The Abbey, which is separated from the Court by a lake, has a bell tower but lacks a bell. Shortly after her arrival Paul tells Dora of a centuries-old legend that the original 12th-century bell flew out of the bell tower and plunged into the lake after a nun broke her vows by receiving a lover in the Abbey. A new bell is being manufactured and will be arriving soon. It will be taken first to Imber Court for a christening ceremony to be performed by the Bishop, and then taken over a causeway across the lake to be installed in the Abbey.

After a few days Michael takes Toby with him to a nearby town to pick up a mechanical cultivator which the community has purchased for use in the market garden. They have dinner in a pub, where Michael drinks too much cider, and on the drive back Michael realizes that he is attracted to Toby, whom he impulsively kisses when they arrive home. Toby is shocked, and Michael is remorseful and later apologizes to Toby, who agrees to say nothing about the incident.

Toby, a keen swimmer and diver, discovers a large object submerged in the lake and concludes that it is a bell, although he has not heard the legend. When he tells Dora what he has found she decides that they should recover the bell and surreptitiously substitute it for the new one. She persuades Toby to go along with the plan, and he uses a tractor to pull the bell from the lake and hide it in an outbuilding in preparation for making the switch the night before the ceremony. However the plan fails, as Toby is prevented from meeting Dora by an encounter with Nick. Nick tells Toby that he saw Michael kiss him, and accuses him of flirting with both Michael and Dora. After winning a physical struggle between the two, Nick sends Toby to confess to James Tayper Pace.
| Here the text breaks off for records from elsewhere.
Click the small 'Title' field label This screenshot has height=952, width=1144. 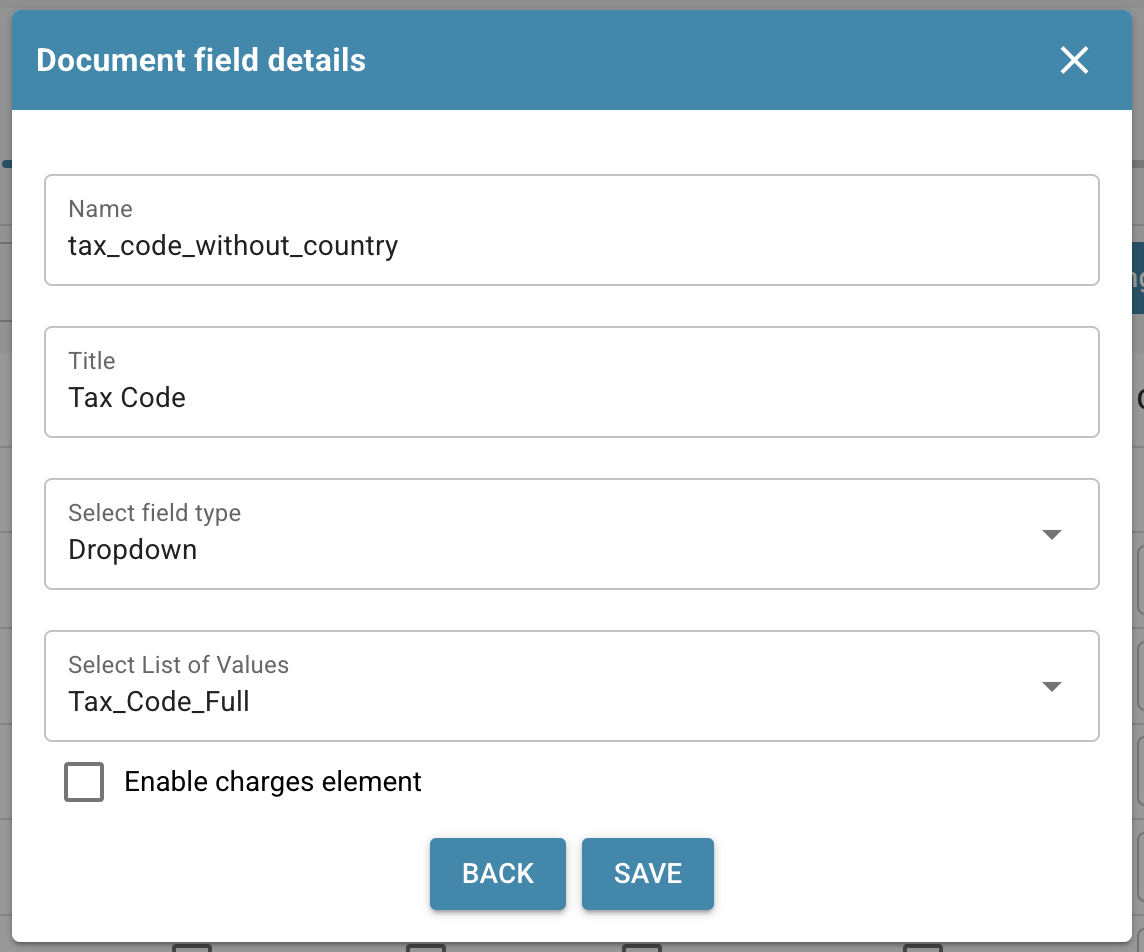(x=92, y=361)
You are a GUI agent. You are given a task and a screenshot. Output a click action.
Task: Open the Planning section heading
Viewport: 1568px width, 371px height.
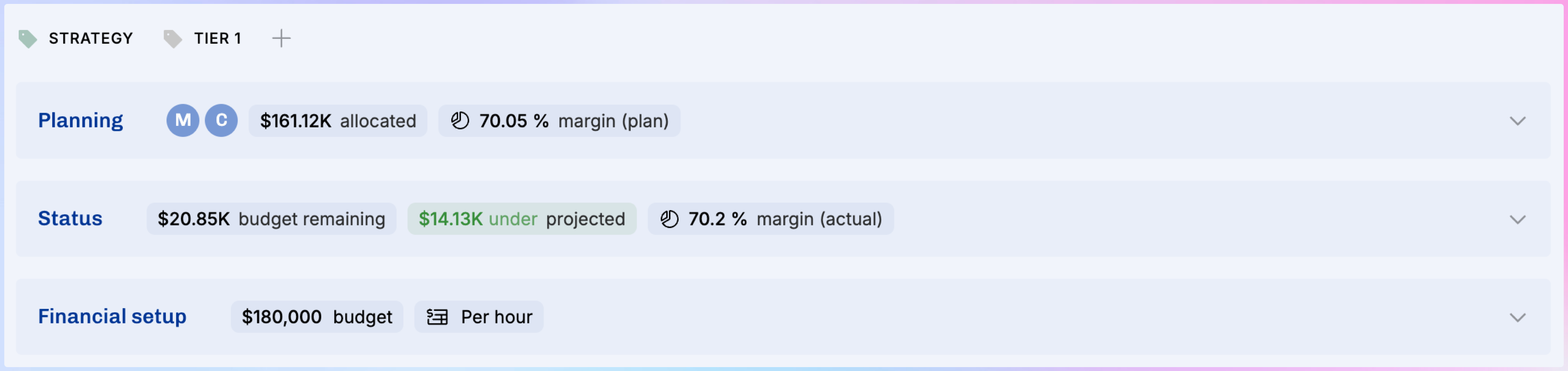pos(80,121)
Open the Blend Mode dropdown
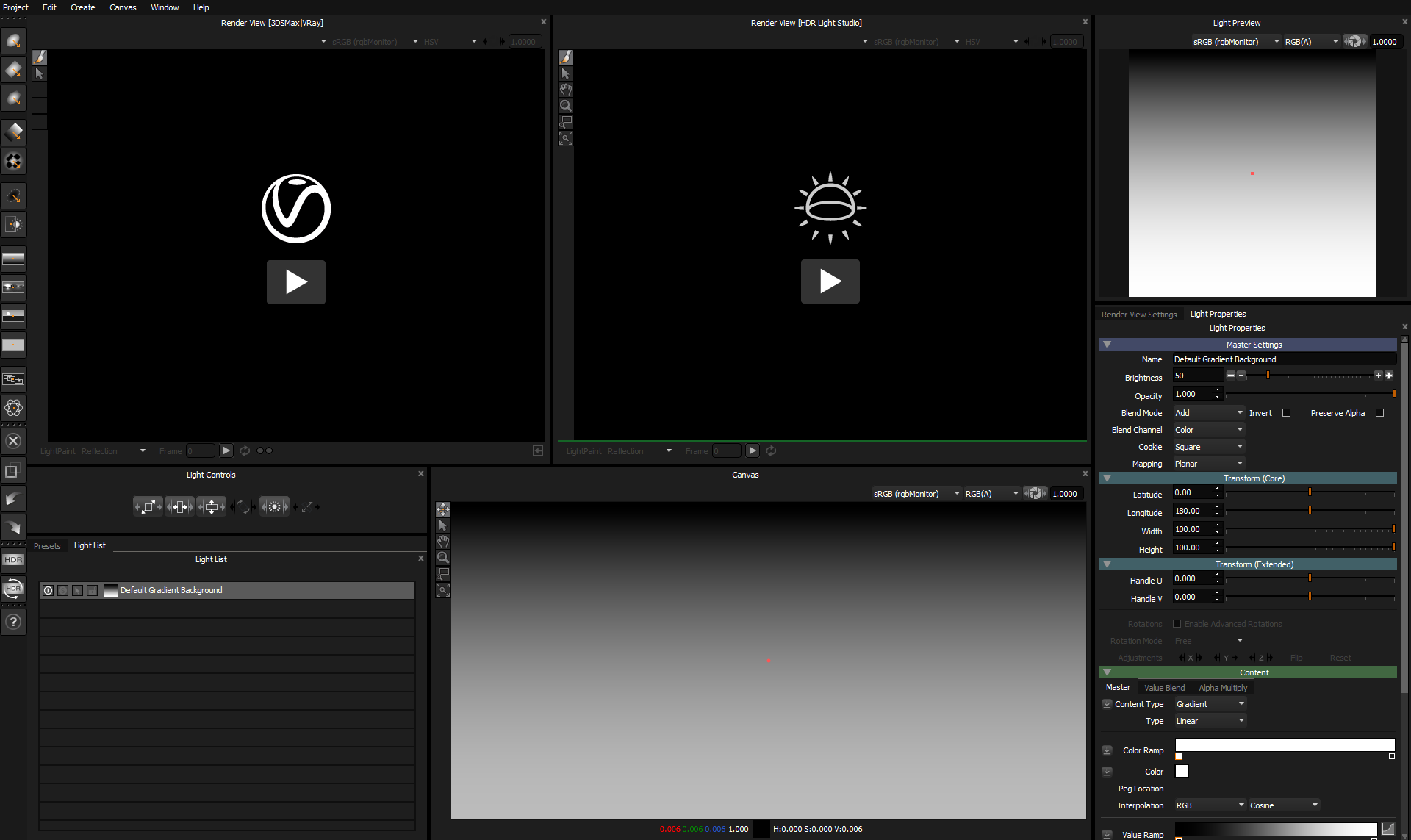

As the new bell as being carried across the causeway for its ceremonial entrance into the Abbey, it falls into the lake. It is later discovered that the causeway has been sabotaged, and Nick is suspected. Catherine runs away and tries to drown herself in the lake. Dora tries to save her, but she cannot swim, and both women are rescued by a nun who has observed the incident from the Abbey side of the lake. When Michael arrives on the scene it becomes evident that Catherine is in love with him and is having a mental breakdown. The following day Catherine is taken to a clinic in London, James confronts Michael with the news of Toby's confession, and Nick commits suicide. In the aftermath of these events, the community is dissolved. Toby goes up to Oxford University and Dora once again leaves Paul and resumes her art studies.